# Trends in 2009: POPCORN TEXTURE IS BACK!



## studiobarb (Aug 19, 2008)

Okay, okay. NOT!! :laughing 

But if Farrah Faucet's hairstyle is back on Fox News , then why isn't popcorn on walls back. OH THAT'S RIGHT, NOBODY USED POPCORN ON WALLS, DID THEY?! THEY DID HERE!...It would really make it easy for me right now. I am planning on flipping a house on the coast that has popcorn ON THE WALLS AS WELL AS THE CEILING! Yes, hard to imagine. Talk about hiding the bad taping job...

I know all about scraping it off, covering, re-plastering, etc., etc., but how about some kind of more creative way to make a home beautiful without the ginormous mess and energy draining work; hence, being that sweat equity is my goal, keeping the popcorn COULD be an option, but I DO NOT want to lose potential buyers or sell for less. 

I am an artist slash interior designer with a great deal of experience and have made some serious dollars, but this is my greatest challenge yet. It could be considered low-end decorating to some, but does it HAVE to be? It's like recycling in a brilliant way if I can make it happen. I won't give up, so don't go there. There are just too many rooms to scrape or replace. 

Any savvy interior designers out there with possible brainstorming ideas? I don't need cop-out ideas on this. I already know ALL of those! It's called time, money and energy... I know all the negatives. I'm a half full glass girl...not half empty! Could we start a rumor that makes having it a desirable vintage, chic look?
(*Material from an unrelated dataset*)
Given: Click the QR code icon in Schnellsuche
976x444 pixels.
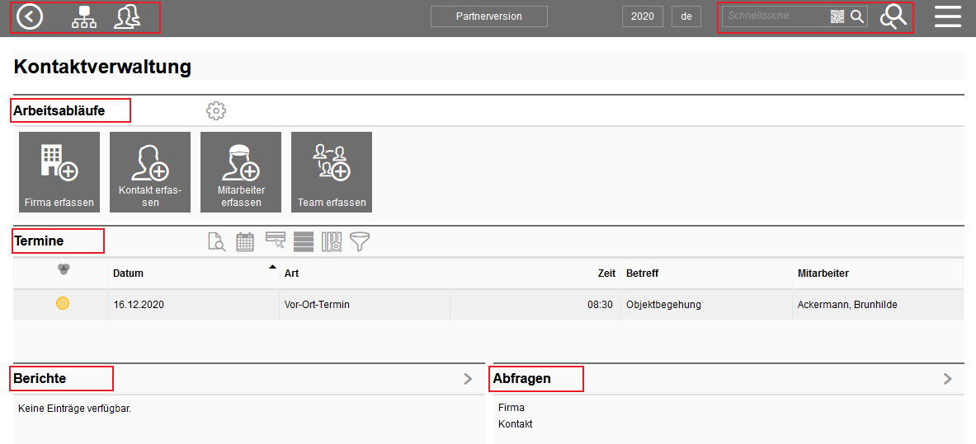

After all, this house is referred to as "rustic" in the ad, which appears to be a catchy word for: a mess with NOTHING DONE IN THIRTY-FIVE YEARS, so why NOT?
:drink:[/FONT]

[/FONT]


----------



## Sir MixAlot (Apr 4, 2008)




----------



## Big Bob (Jul 27, 2007)

I think I was married to a girl like U once or twice. 
Popcorn walls won't fly... try an area.. gently knock off the styrofoam balls.. faux paint ..peach and yellowred.. call it an acne scar finish... the newest and latest thing.. real cutting edge... add a few barbwire boarders and some piercing rings ( use towel holder rings sticking out of the wall)..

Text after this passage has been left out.